[Screenshot grounding data]
-*-*-

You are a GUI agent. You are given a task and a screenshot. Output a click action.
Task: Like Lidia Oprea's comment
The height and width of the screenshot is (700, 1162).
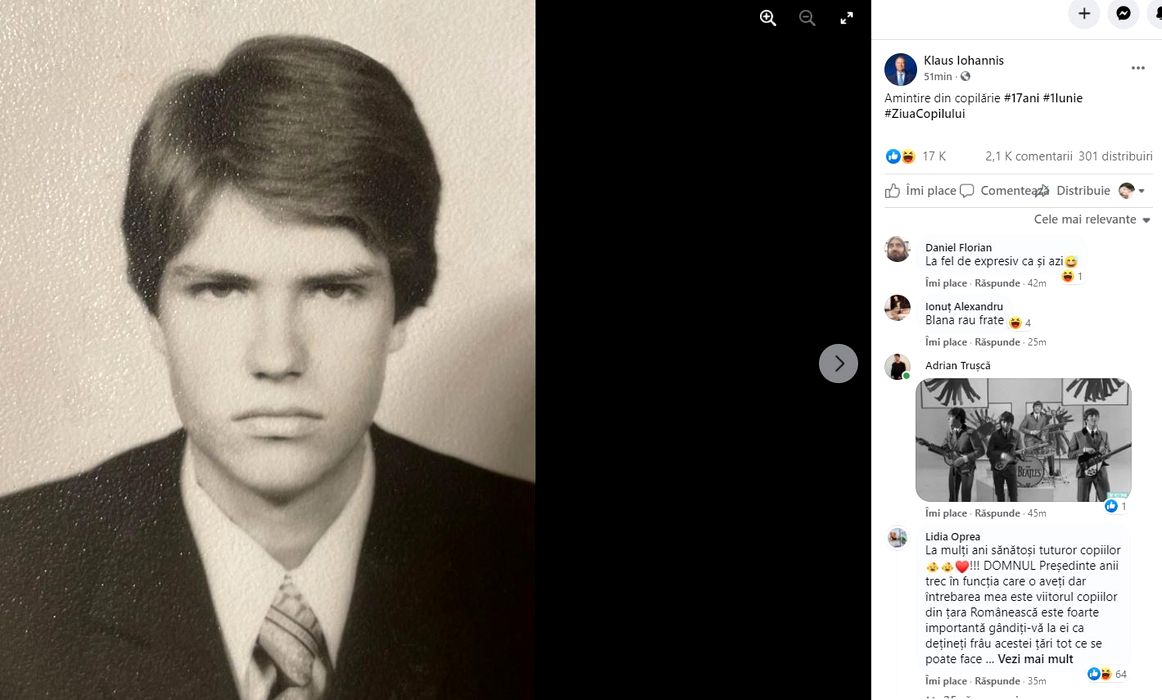946,681
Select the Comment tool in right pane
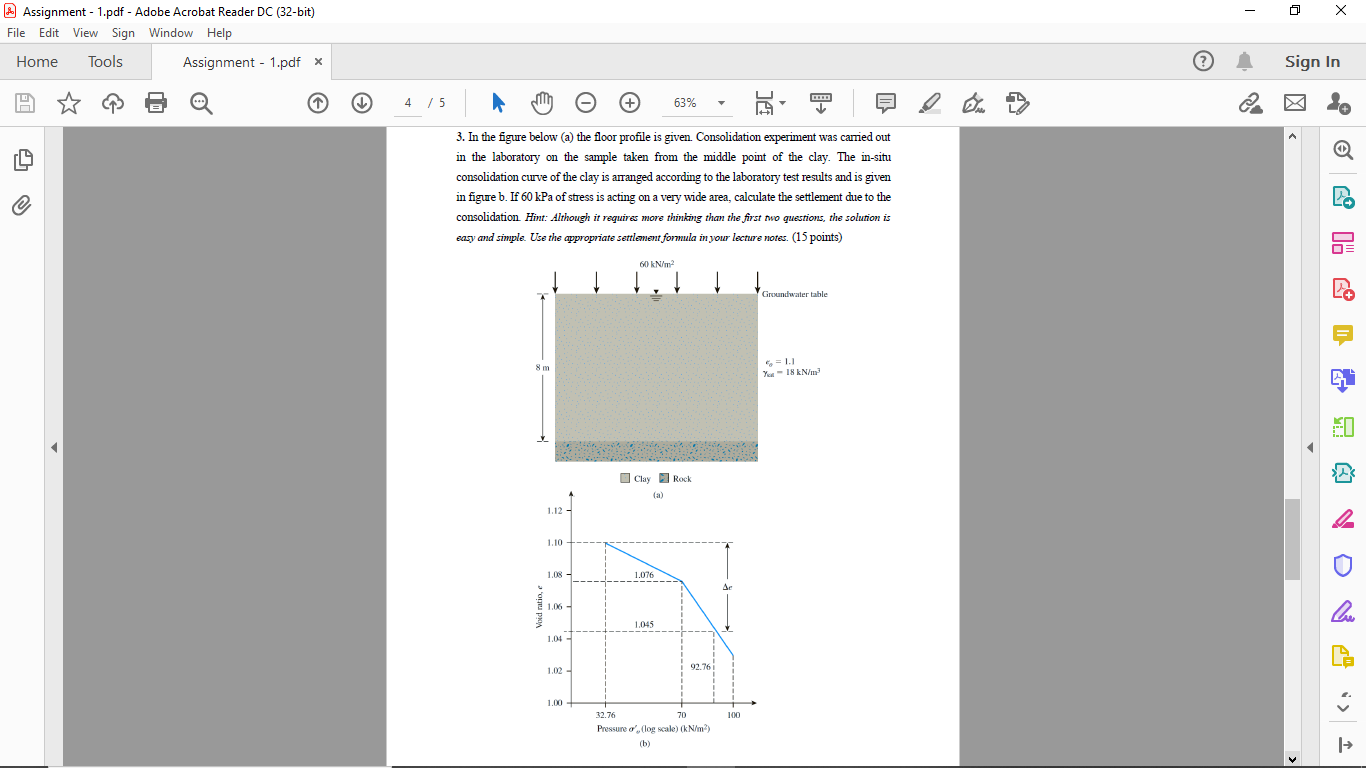 point(1344,335)
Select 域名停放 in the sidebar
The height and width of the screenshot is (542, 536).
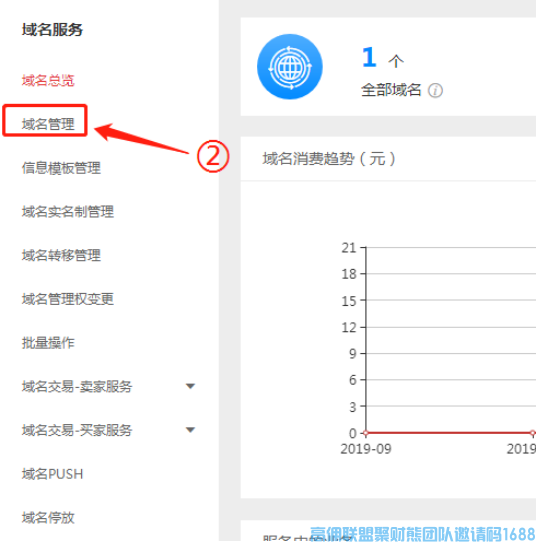pyautogui.click(x=48, y=518)
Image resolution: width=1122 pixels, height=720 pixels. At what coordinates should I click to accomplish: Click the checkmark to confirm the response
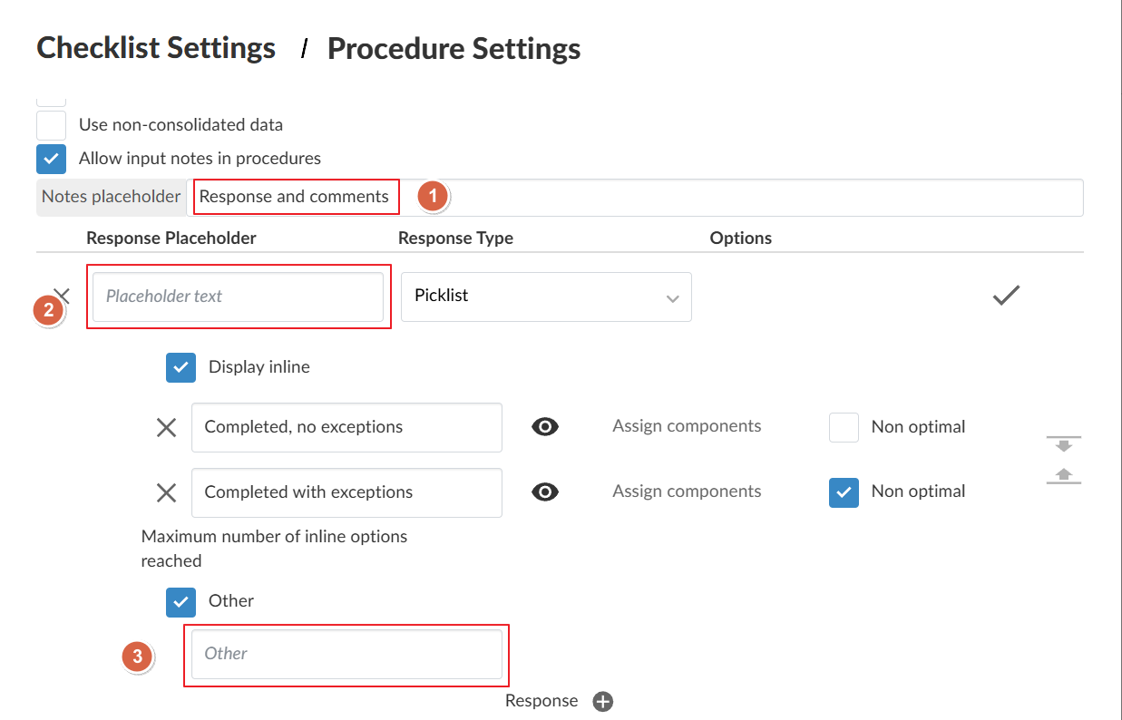click(x=1006, y=295)
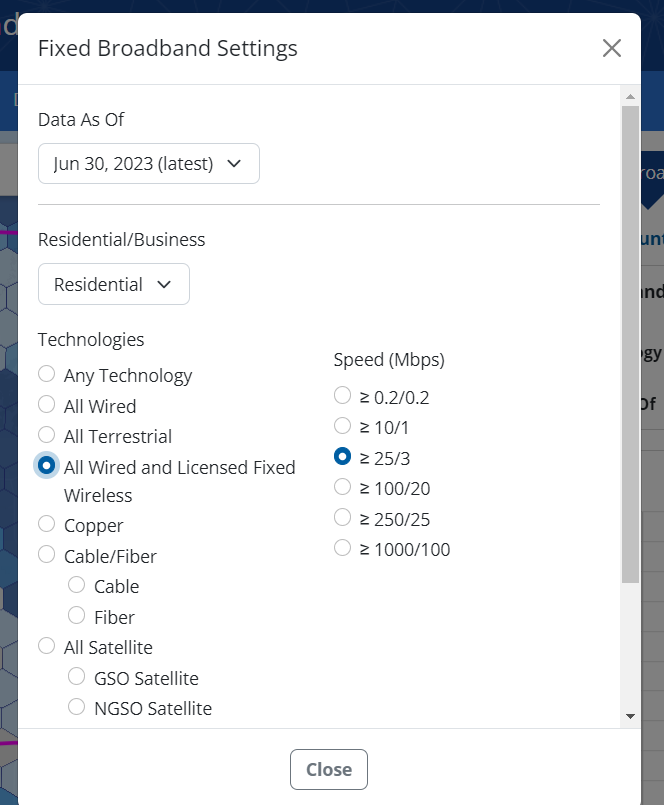Pick the Copper technology radio button
Viewport: 664px width, 805px height.
(x=46, y=524)
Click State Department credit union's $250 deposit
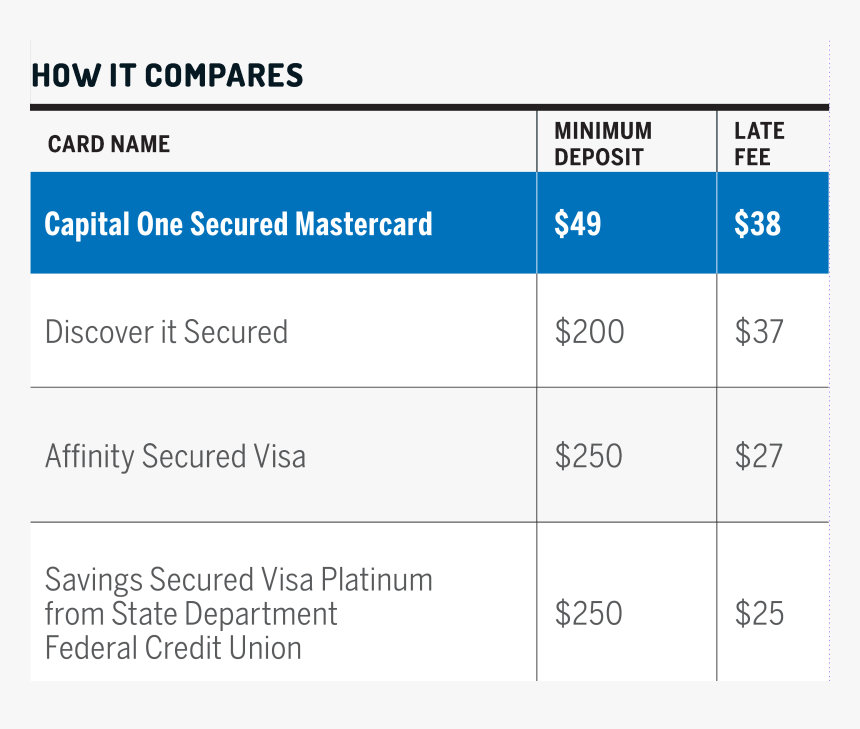 pos(589,613)
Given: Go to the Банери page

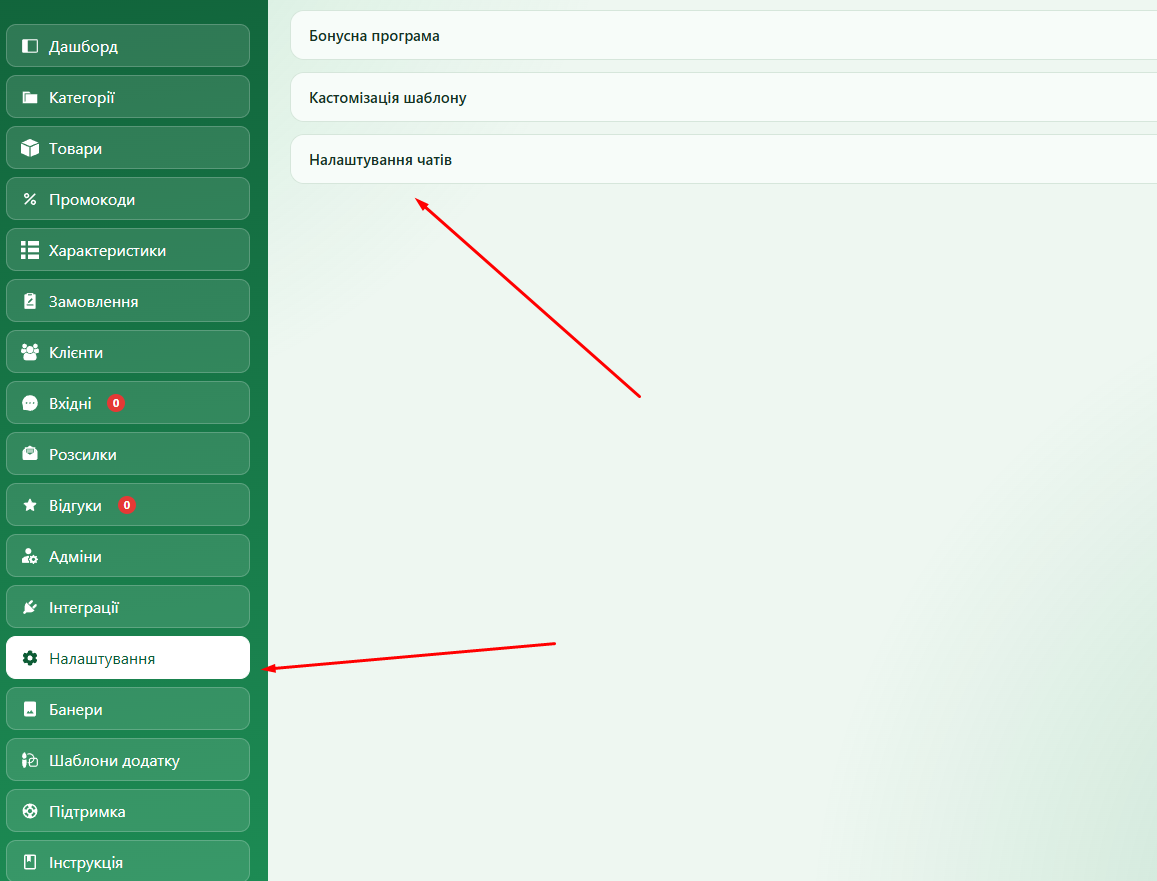Looking at the screenshot, I should [x=128, y=709].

-*-*-

*WHAT TO DO*. The task calls for every line of the data to be returned exactly, without pictures.

*ANSWER TO THIS TASK*.
You are a GUI agent. You are given a task and a screenshot. Output a click action.
Task: Like Lidia Oprea's comment
The height and width of the screenshot is (700, 1162).
946,681
Select the Comment tool in right pane
 point(1344,335)
Select 域名停放 in the sidebar
The height and width of the screenshot is (542, 536).
pyautogui.click(x=48, y=518)
Image resolution: width=1122 pixels, height=720 pixels. At what coordinates should I click to accomplish: Click the checkmark to confirm the response
click(x=1006, y=295)
Pick the Copper technology radio button
Viewport: 664px width, 805px height.
(x=46, y=524)
Click State Department credit union's $250 deposit
 pos(589,613)
Given: Go to the Банери page

Looking at the screenshot, I should [x=128, y=709].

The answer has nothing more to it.